EXERCISE PROMPT:
Except for the pictures, output the records in full and exactly.

[Stored data entries]
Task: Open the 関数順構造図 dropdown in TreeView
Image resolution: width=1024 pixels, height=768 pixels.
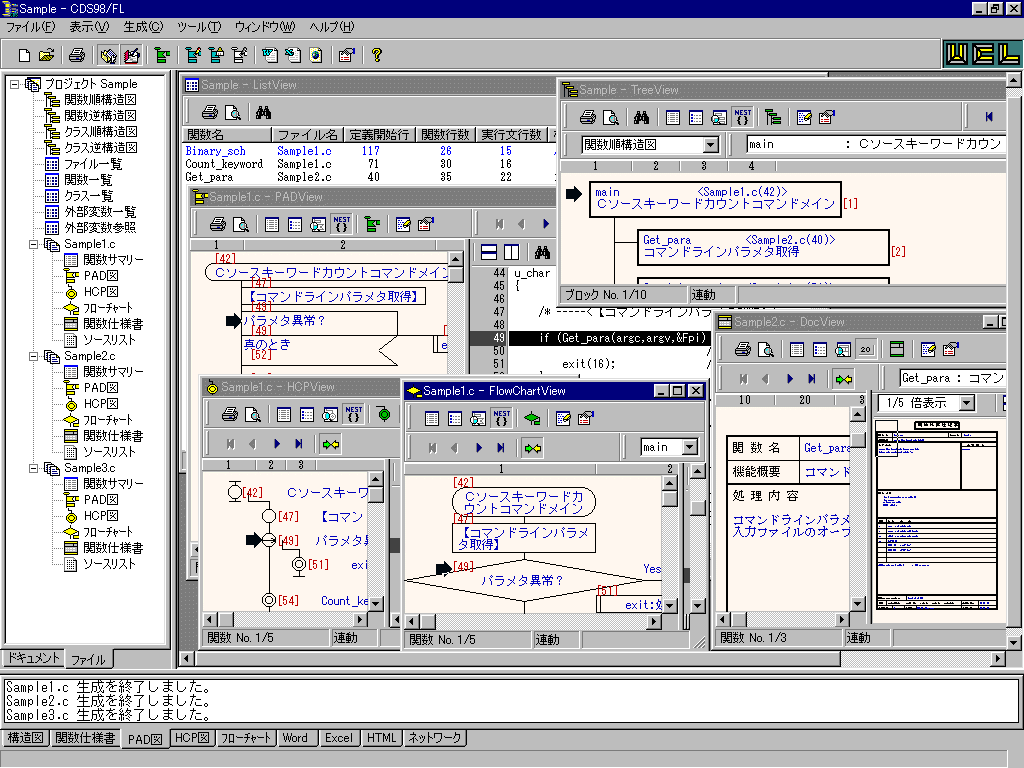Action: pyautogui.click(x=710, y=145)
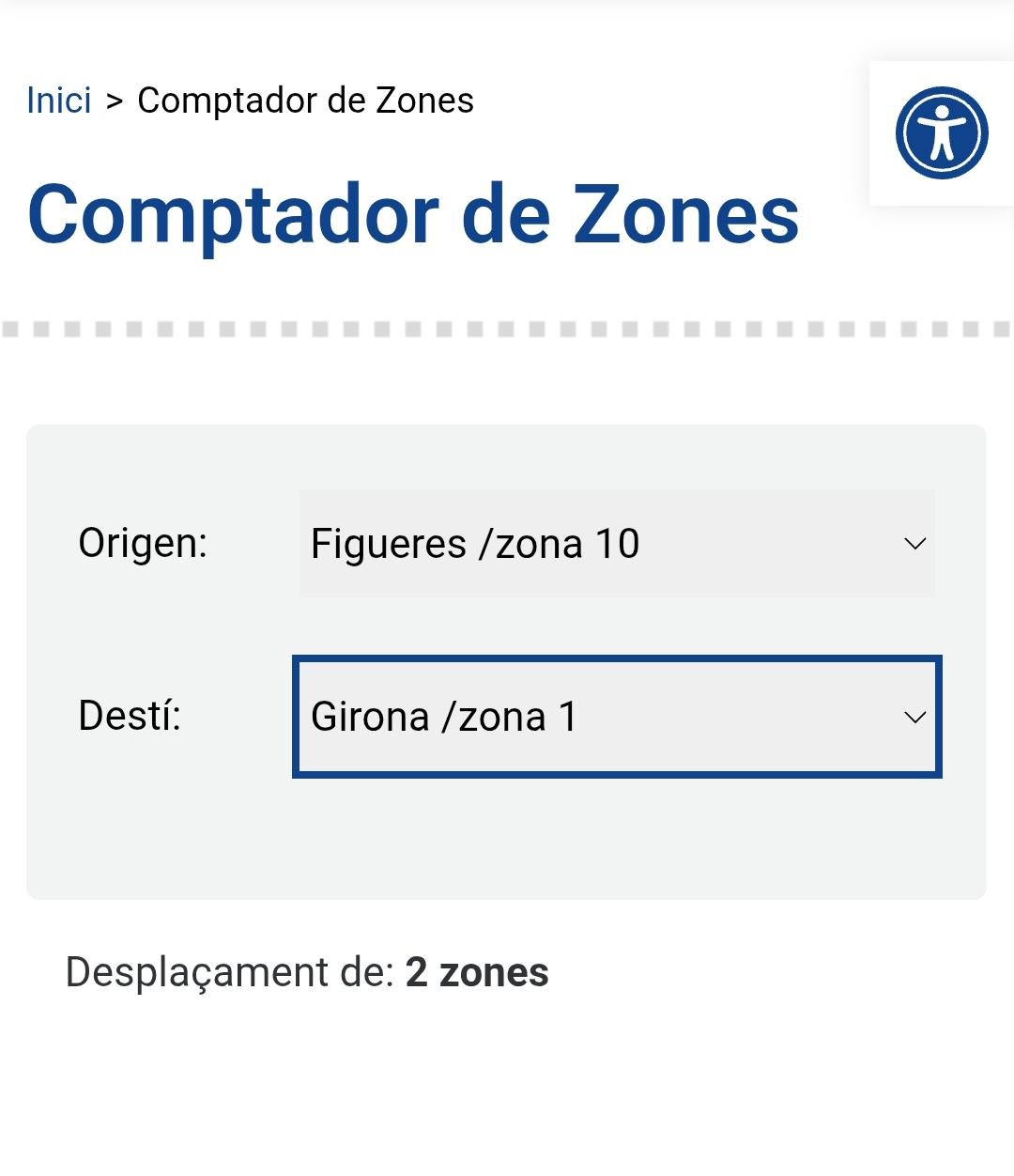Focus the blue-outlined Destí combo box
1014x1176 pixels.
[617, 717]
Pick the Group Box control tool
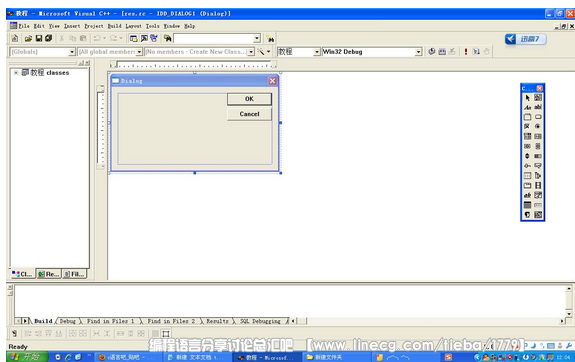This screenshot has height=362, width=575. pos(527,117)
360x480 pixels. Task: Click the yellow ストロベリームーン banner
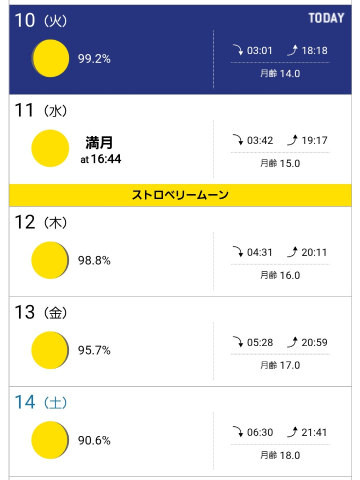tap(180, 195)
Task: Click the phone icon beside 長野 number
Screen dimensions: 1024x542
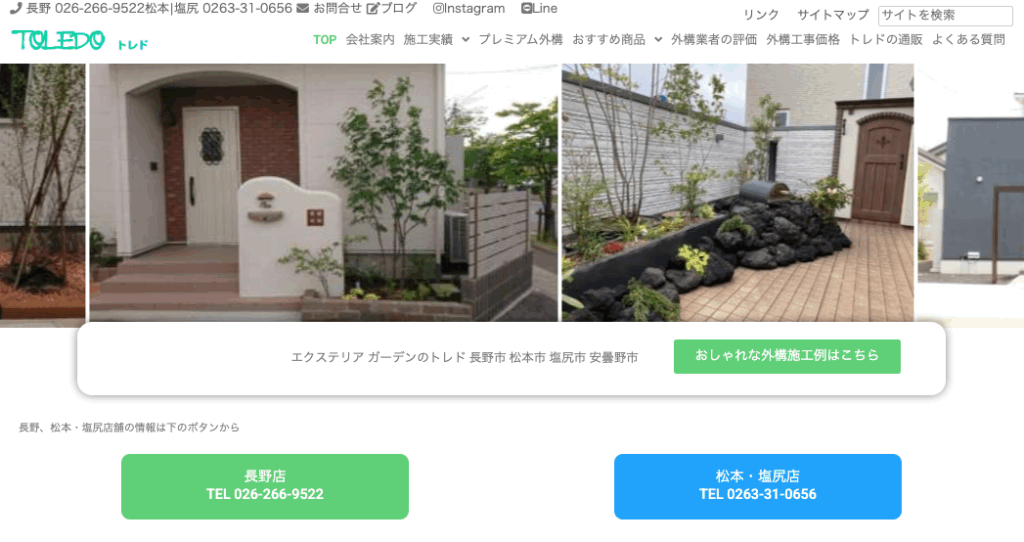Action: 16,8
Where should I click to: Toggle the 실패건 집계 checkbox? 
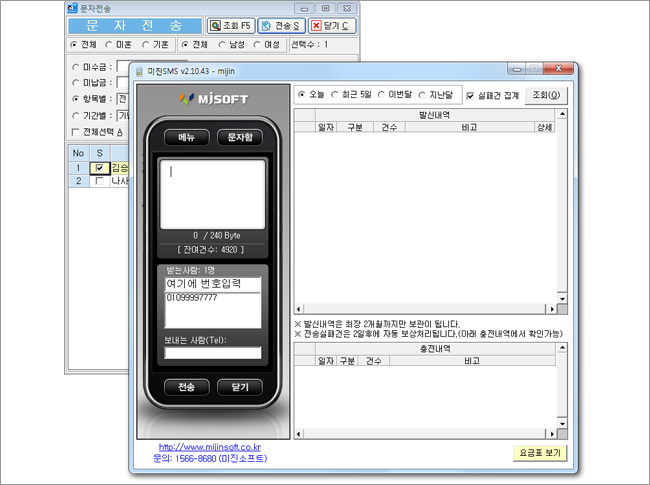coord(472,95)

REPLY:
Task: Open the 関数順構造図 dropdown in TreeView
Image resolution: width=1024 pixels, height=768 pixels.
Action: pyautogui.click(x=710, y=145)
Focus the blue-outlined Destí combo box
1014x1176 pixels.
[617, 717]
Pick the Group Box control tool
This screenshot has height=362, width=575. pos(527,117)
360x480 pixels. Task: Click the yellow ストロベリームーン banner
tap(180, 195)
Task: Click the phone icon beside 長野 number
Screen dimensions: 1024x542
Action: 16,8
Where should I click to: Toggle the 실패건 집계 checkbox? 
coord(472,95)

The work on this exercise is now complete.